Example using a bad dark frame: Warning: Skipping suspicious dark frame C:\Users\ivenz\Downloads\5760632e13dfc57fd6e163dc3a05e182\darks\Dark-B-160605040038.FITS.gz: median/max ratio = 1.0

tamimfatahi commented 1 day ago

I was going to suggest this morning to look at one of the light exposures and grab the max pixel value, as there should always be at least one there. Looks like you found a different approach to help ensure there is a saturated pixel

rzellem commented 1 day ago

What's the TL;DR - is this ready to be approved?

tamimfatahi commented 1 day ago

What's the TL;DR - is this ready to be approved?

We need your expertise here @rzellem:

  1. Is it sufficient to determine the detector's maximum value by analyzing all dark frames to find the maximum, or by examining a single light frame? I don't have enough experience looking at darks for saturated pixels. I do know they will exist in a light image though.

  2. Should we discard a dark frame if the median pixel value exceeds 80% of the frame's maximum pixel value? I agree with the tolerance here.

ivenzor commented 1 day ago

@tamimfatahi @rzellem

1) I’ve updated the PR to include also checking a science frame to determine the max pixel value, in addition to the dark frames. In this way we doesn't depend on hot/saturated pixels in the dark frames.

2) Just to clarify, we would discard a dark frame if its median is greater than the 80% of the value we got in 1) We basically want to ignore saturated dark frames that in turn affect the master dark which in turn overcorrect the science frame and cause negative pixel scales.

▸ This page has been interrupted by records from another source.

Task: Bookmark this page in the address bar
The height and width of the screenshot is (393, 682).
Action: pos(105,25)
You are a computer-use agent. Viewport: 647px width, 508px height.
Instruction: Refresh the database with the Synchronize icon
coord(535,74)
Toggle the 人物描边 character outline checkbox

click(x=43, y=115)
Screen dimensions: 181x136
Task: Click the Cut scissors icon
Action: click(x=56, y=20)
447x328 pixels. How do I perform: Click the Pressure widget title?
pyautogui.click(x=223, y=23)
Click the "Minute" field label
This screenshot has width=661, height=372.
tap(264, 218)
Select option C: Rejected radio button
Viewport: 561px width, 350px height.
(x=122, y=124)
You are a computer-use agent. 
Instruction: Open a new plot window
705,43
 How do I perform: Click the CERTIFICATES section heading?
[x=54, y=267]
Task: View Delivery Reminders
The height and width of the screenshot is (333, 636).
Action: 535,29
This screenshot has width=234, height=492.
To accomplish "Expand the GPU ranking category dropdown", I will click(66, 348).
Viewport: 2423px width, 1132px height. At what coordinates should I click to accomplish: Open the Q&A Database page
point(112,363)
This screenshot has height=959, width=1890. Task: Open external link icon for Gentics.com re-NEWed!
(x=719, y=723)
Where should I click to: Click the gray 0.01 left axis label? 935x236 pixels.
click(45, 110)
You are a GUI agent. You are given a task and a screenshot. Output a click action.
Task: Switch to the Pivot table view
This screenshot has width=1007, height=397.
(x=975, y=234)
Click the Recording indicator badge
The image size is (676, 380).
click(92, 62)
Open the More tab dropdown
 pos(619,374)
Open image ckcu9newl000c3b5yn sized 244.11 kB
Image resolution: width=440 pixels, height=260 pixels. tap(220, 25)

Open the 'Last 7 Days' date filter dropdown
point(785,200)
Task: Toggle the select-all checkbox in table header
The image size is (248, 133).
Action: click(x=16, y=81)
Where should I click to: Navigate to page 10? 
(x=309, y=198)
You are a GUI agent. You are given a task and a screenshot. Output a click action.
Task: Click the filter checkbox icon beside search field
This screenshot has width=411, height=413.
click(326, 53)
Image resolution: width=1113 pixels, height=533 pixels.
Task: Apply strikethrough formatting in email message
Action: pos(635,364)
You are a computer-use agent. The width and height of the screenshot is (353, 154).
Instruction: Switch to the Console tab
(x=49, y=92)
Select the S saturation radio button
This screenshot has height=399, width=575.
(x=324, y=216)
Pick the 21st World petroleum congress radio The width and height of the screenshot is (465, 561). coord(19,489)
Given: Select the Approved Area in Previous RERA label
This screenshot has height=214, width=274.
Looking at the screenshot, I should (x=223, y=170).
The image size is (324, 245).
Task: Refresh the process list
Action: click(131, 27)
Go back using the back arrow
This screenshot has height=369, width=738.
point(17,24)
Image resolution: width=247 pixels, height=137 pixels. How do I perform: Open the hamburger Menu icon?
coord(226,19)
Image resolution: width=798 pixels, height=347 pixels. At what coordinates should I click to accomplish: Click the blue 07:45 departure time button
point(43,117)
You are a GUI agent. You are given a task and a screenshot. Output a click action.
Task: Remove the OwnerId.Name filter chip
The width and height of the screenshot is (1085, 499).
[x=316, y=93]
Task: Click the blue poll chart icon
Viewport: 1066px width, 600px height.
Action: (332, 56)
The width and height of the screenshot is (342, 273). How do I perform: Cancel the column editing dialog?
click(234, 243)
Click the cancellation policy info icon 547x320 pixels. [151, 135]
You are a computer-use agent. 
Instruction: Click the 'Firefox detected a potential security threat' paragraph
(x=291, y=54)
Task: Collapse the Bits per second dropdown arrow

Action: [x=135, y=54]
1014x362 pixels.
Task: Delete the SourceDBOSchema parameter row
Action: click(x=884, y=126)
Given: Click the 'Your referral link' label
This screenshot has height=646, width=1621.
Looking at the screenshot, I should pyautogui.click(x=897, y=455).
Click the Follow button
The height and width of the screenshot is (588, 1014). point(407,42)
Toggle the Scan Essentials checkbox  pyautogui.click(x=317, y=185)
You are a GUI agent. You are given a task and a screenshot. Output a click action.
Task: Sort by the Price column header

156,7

rzellem commented 1 day ago

Sounds like @ivenzor took care of #1 - but I would do a check by looking at the max pixel value according to the bit size of each pixel. That won't necessarily tell if you if saturation is occurring (e.g., for low gains), but it will give you a good idea.

For 2: Well, you could potentially have a camera with terrible dark noise - if that's the case, then you could violate your trigger and remove valid data. What about doing a neighbor check- by comparing a dark to other darks? That will tell you if one (or maybe a few) of them is bad. But a user could confuse darks with bias or flats ... and I'm not sure there's a really good way to do that. One potential way would be to see if the FITS header has info about the dark current for the camera, but I doubt that all cameras have this listed in the header. So I think doing a "how does this one image compare to the others of the same cal type" test is probably the safest thing to do.

ivenzor commented 1 day ago

@rzellem, it seems all methods have some drawbacks. For example, besides what you already mentioned, if we use the 'comparison of the same type' method, we won’t be able to discard invalid dark frames if there’s only one dark file or if all the available dark frames are saturated or too bright. But I agree that probably this is the safest method to use.

ivenzor commented 1 day ago

@tamimfatahi I have updated the PR, it will now use similarity among dark frames to exclude dark frames. Can you take a look?